Quelle expérience dans votre carrière juridique vous a le mieux préparé au travail à la magistrature?
Ma vaste expérience en tant qu’avocate plaidante m’a le mieux préparé au travail à la magistrature. Mon expérience de plaidoirie devant divers tribunaux administratifs, la Cour supérieure de justice et la Cour d’appel de l’Ontario m’a permis de me familiariser avec diverses règles de procédure et de rédiger des arguments/documents juridiques. Mon expérience unique en tant que femme autochtone et spécialiste du droit de la santé mentale m’a également donné une perspective différente en tant que juge qui est utile pour évaluer les dossiers. Dans mon travail au Royal et pendant mon doctorat en droit, j’ai effectué des recherches approfondies sur les principes Gladue. Ces principes aident à assurer l’équité pour les accusés autochtones devant le système de justice pénale. Cette recherche aide à éclairer mes décisions lorsque des personnes autochtones comparaissent devant moi.

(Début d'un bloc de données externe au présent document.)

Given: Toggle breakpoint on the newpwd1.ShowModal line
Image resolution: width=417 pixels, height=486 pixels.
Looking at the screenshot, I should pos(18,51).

Un autre aspect qui m’a aidé fut de travailler avec les gens, de les écouter afin d’identifier clairement les enjeux. J’ai été confrontée à de tels scénarios lors des audiences à la Commission de la capacité de consentement et la Commission ontarienne d’examen, car ces questions ont toujours un certain nombre de perspectives différentes. Cette capacité est extrêmement utile dans mon travail de juge.
Quels conseils avez-vous pour les avocats qui comparaissent devant vous?
Le premier conseil est de toujours être bien préparé. L’avocat doit s’assurer qu’il connaît les faits de sa cause, ses arguments et la jurisprudence afin d'être bien préparé pour répondre aux questions de la cour. Avant que l’avocat comparaisse devant moi, j’ai lu le dossier. Il n’y a rien de pire que d’avoir la juge connaître mieux le dossier que l’avocat. Le deuxième conseil est que l’avocat doit s’assurer que ses documents écrits sont correctement assemblés et sans erreur car ils sont la première impression que la juge a de l’avocat.
Que souhaiteriez-vous que le public sache au sujet du système de justice?
Le système judiciaire est composé de différents acteurs et ils ont tous un rôle à jouer. Tous se consacrent à la poursuite de la justice dans l’espoir d’obtenir le meilleur résultat pour tous. Le système judiciaire est composé d’individus qui apportent leurs expériences professionnelles et personnelles dans le système afin de refléter les valeurs et les lois du pays. La prise en compte des principes Gladue est un exemple clair de la façon dont le système judiciaire doit s’adapter pour mieux évaluer les affaires impliquant les peuples autochtones. Le système de justice évolue pour mieux refléter la société et ses valeurs. En son cœur se trouvent ses membres qui visent à être équitables et justes pour tous.